#### Information provided
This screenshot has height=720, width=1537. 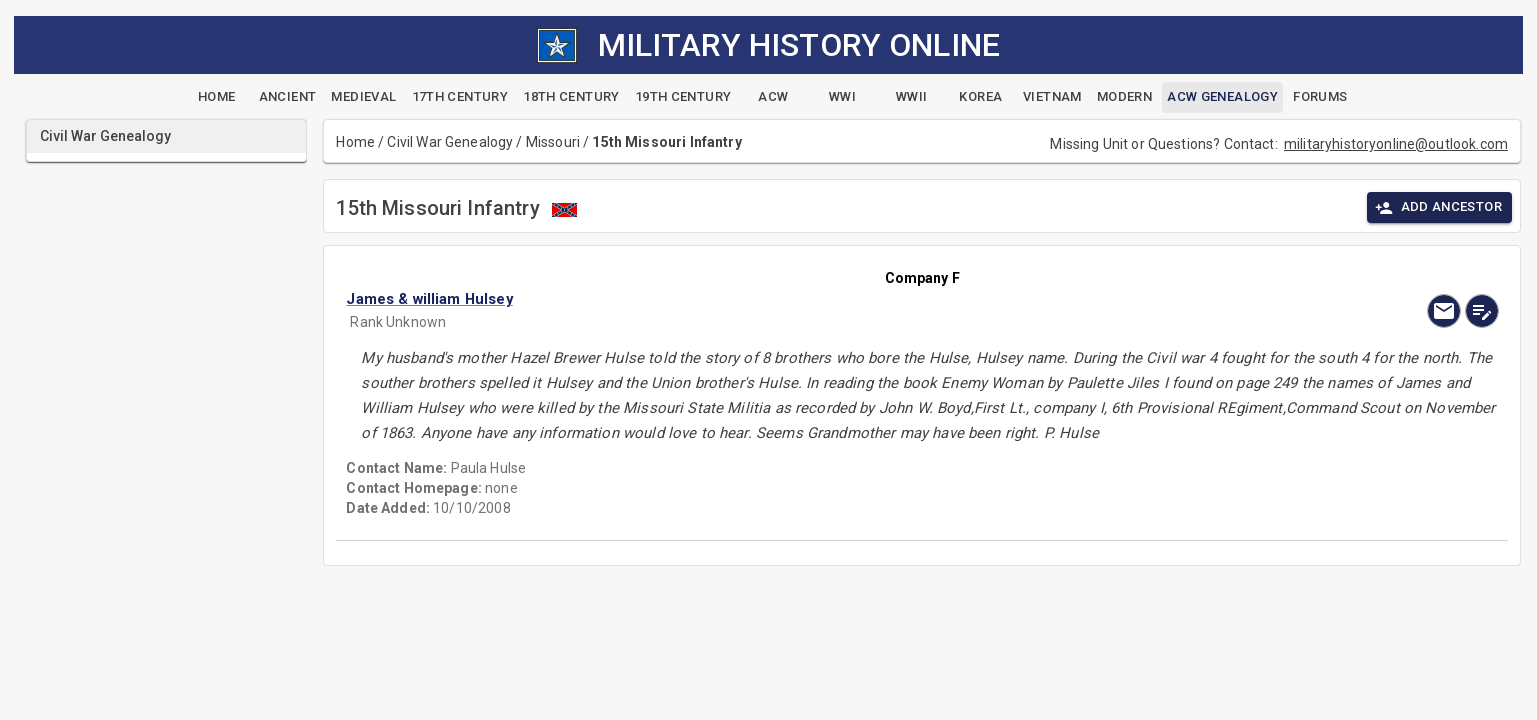 What do you see at coordinates (749, 299) in the screenshot?
I see `[button]` at bounding box center [749, 299].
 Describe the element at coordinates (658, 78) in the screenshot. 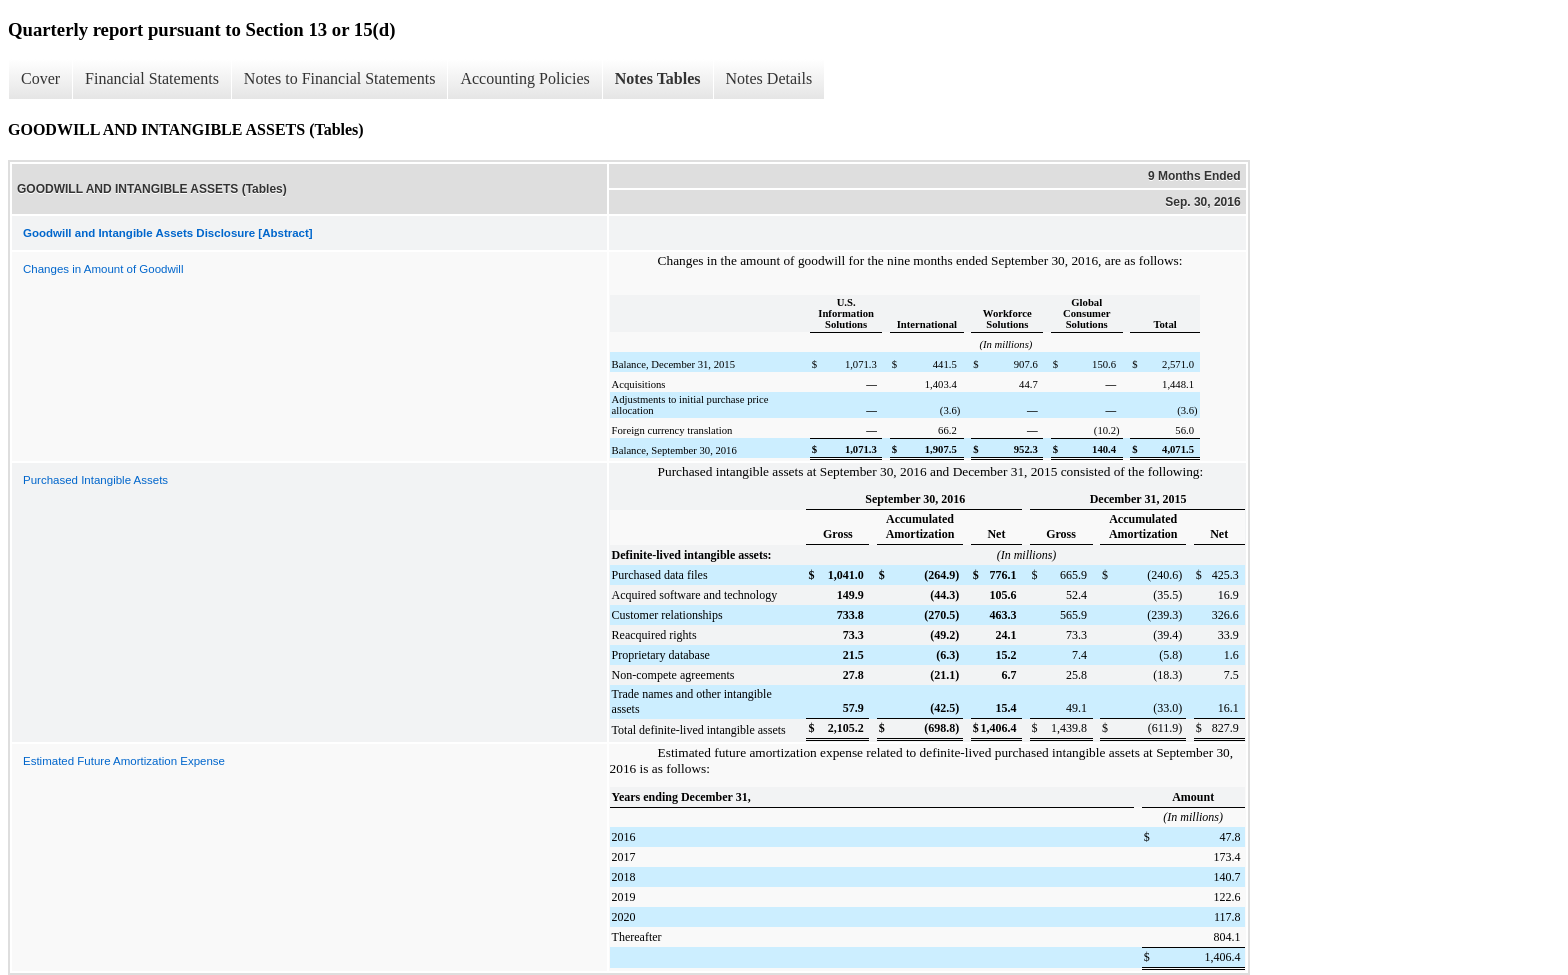

I see `Notes Tables` at that location.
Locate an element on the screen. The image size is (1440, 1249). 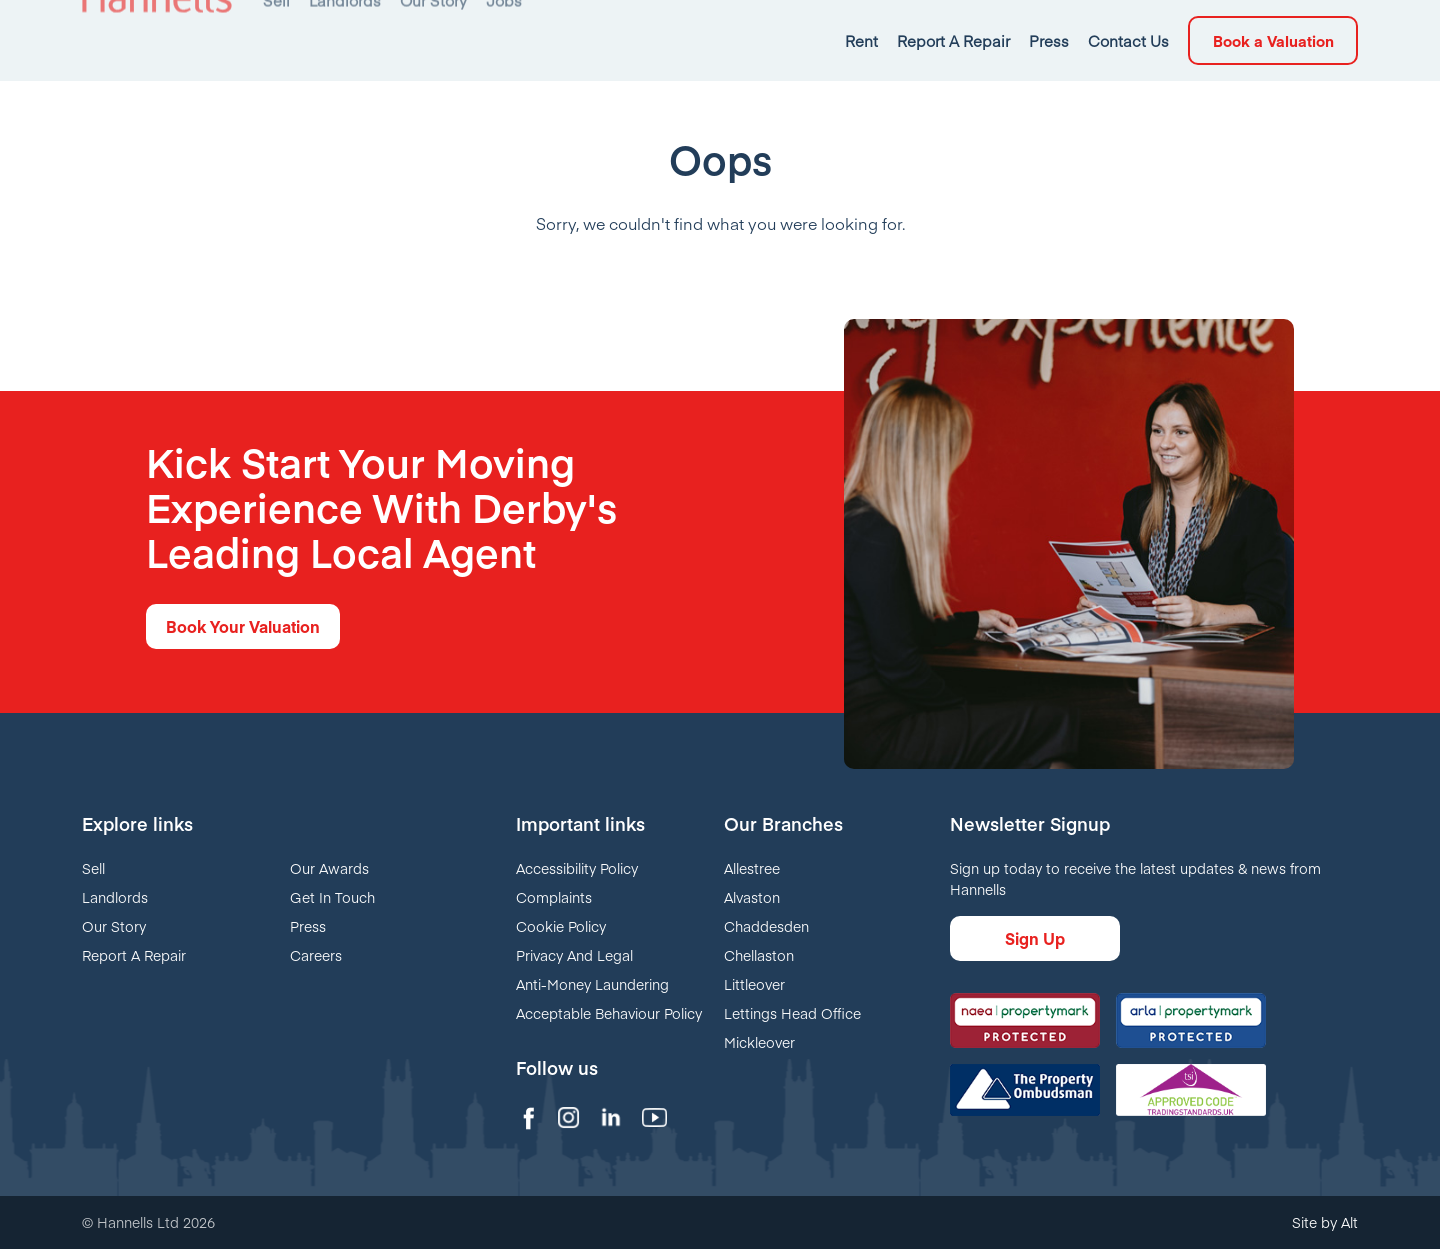
Acceptable Behaviour Policy is located at coordinates (609, 1013).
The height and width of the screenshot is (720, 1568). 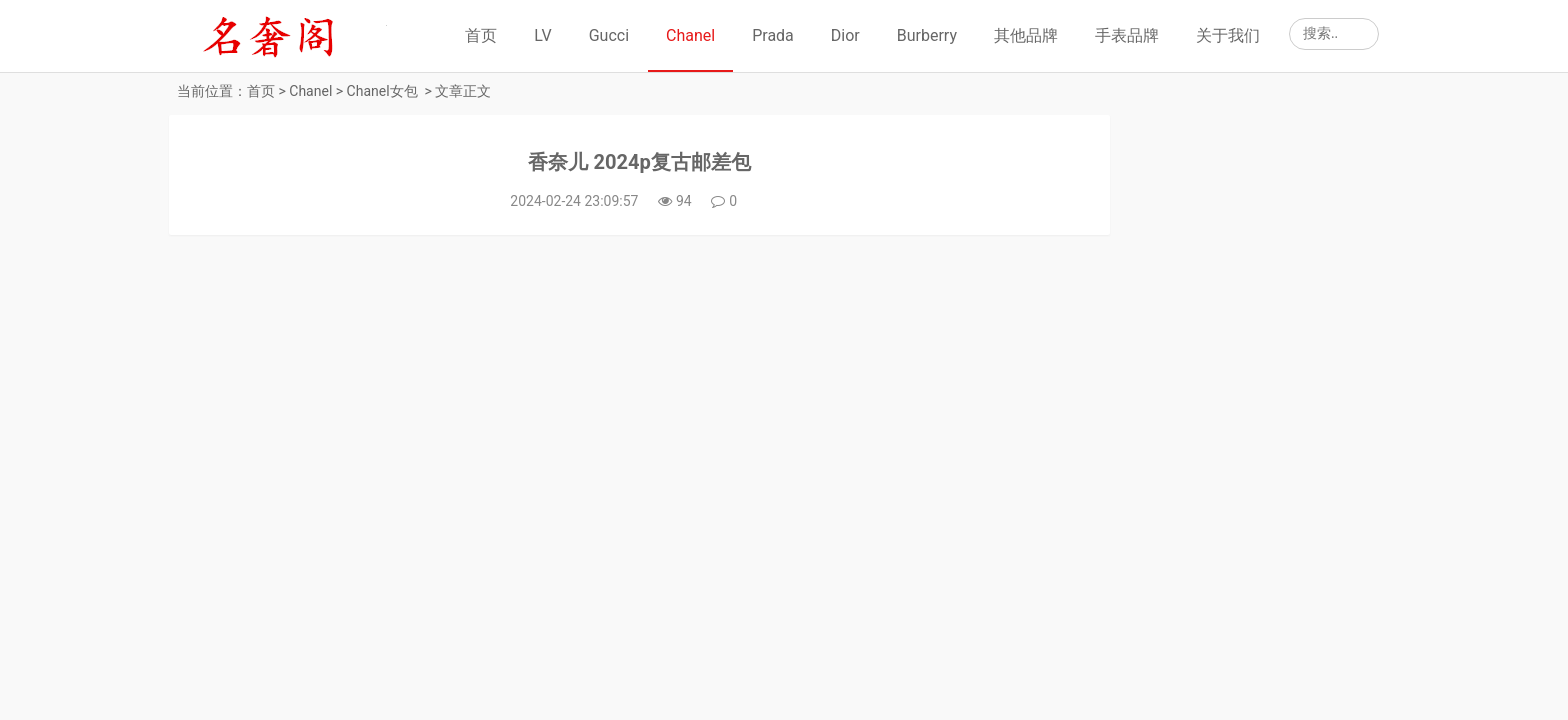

#### Instruction
Extract every line of the records exactly, from the line containing "Describe the element" down to the end of the records, omitting the pictures.

#### The result
 Describe the element at coordinates (658, 78) in the screenshot. 

I see `Notes Tables` at that location.
Locate an element on the screen. The image size is (1440, 1249). 
Acceptable Behaviour Policy is located at coordinates (609, 1013).
The height and width of the screenshot is (720, 1568). 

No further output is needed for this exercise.